La lutte contre les violences intrafamiliales et conjugales faisant évidemment l'objet d'une volonté commune, ce n'est pas sur le fond que le gouvernement et la majorité se sont opposés à la proposition de loi, mais sur la forme. Le texte avait d'ailleurs été rejeté en commission pour le même motif : le sujet, par ailleurs englobé dans la "grande cause du quinquennat" voulue par Emmanuel Macron, est au coeur d'intenses réflexions à l'échelle nationale. Ainsi, la création d'une juridiction spécialisée fait d'ores et déjà l'objet d'une mission parlementaire menée par la sénatrice Dominique Vérien (Union centriste) et la députée Émilie Chandler (Renaissance), dont les conclusions sont prévues pour le mois de mars.

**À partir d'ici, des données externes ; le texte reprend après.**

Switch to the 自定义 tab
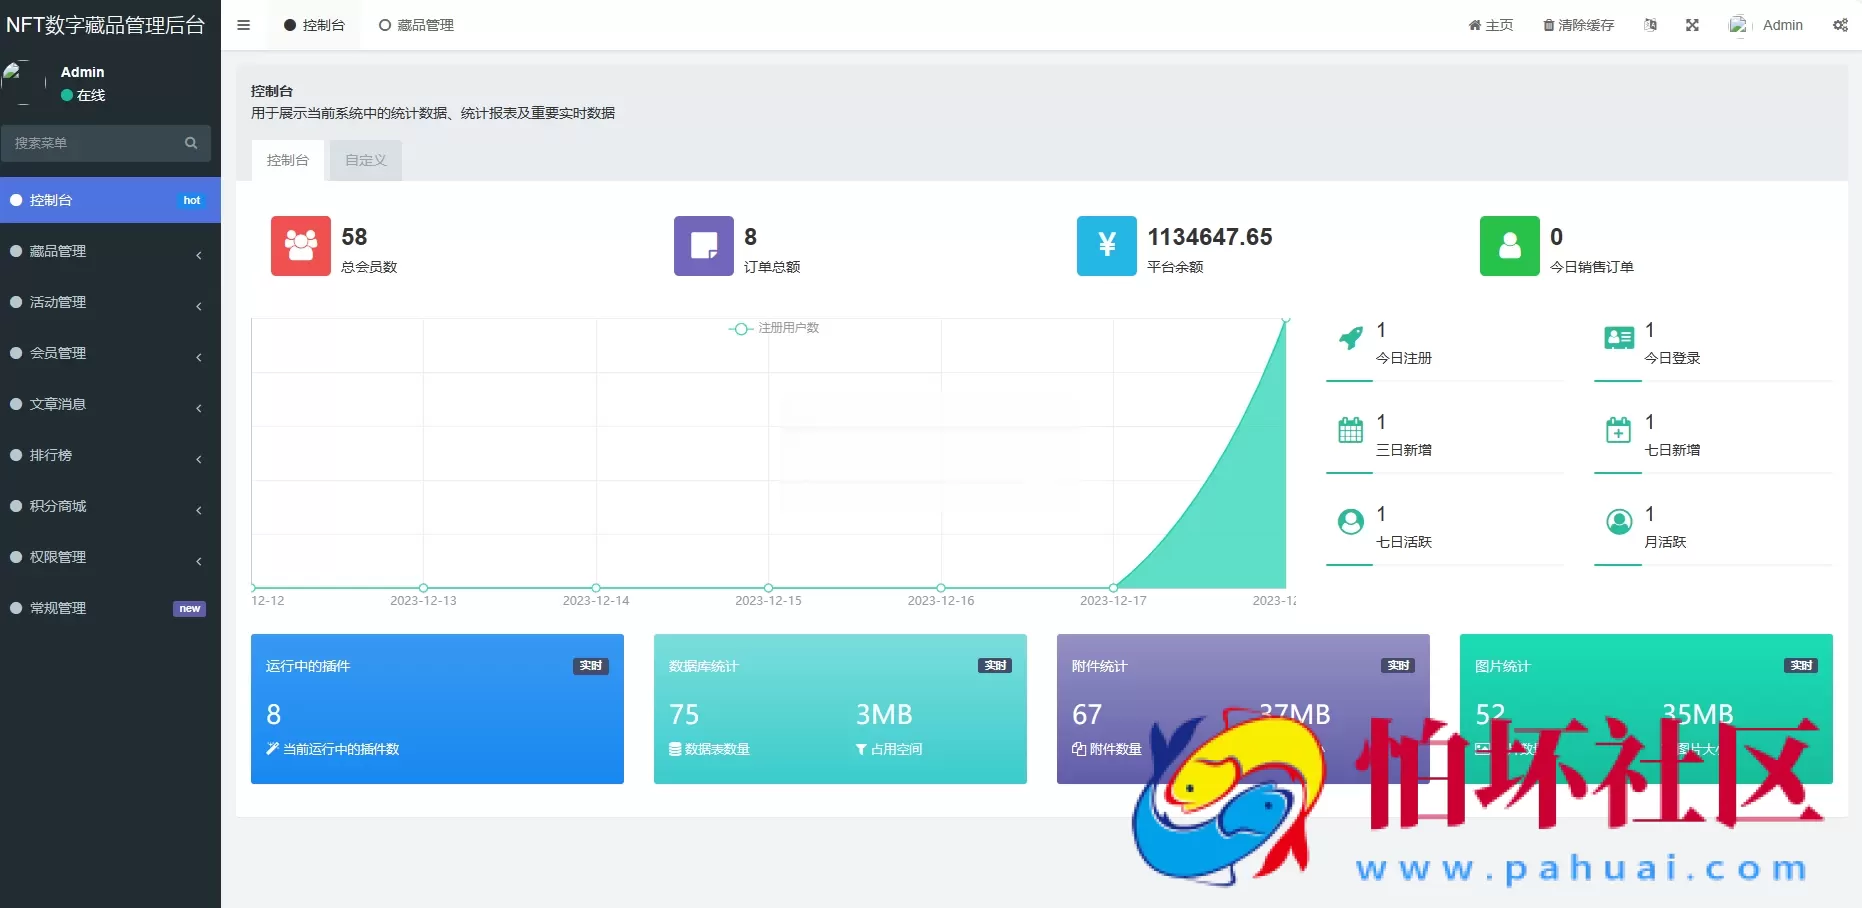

Éric Dupond-Moretti a, plusieurs fois, fait valoir la remise prochaine des conclusions de cette mission pour apporter d'éventuelles modifications au droit existant et pointé le risque d’une désorganisation des juridictions qu'entraînerait, selon lui l'application du texte d'Aurélien Pradié. Présent au banc du gouvernement, le ministre de la Justice s'est engagé à lancer un "groupe de contact flash" dès la fin des travaux de la mission, afin de préparer une réforme d'ampleur qui devrait aboutir dès l'été 2023. Mais cela n'a donc pas suffi à convaincre les oppositions d'attendre et de ne pas voter la proposition de loi débattue jeudi soir.
Compte tenu du déroulement de la séance, c'est cependant une version tronquée que les députés ont adoptée. En raison du retard pris dans l'examen du texte, les groupes d'opposition ont subrepticement décidé de retirer l'ensemble de leurs amendements, quelques minutes avant minuit. "Cette cause est trop importante pour être l'objet de lutte partisane", a regretté la ministre déléguée à l'Égalité entre les femmes et les hommes, Isabelle Rome. Finalement, la proposition de loi a été adoptée telle quelle, au milieu du gué, avant d'être vraisemblablement retravaillée au cours de la navette parlementaire, le vote qui a eu lieu à l'Assemblée n'étant que la première étape de son parcours législatif.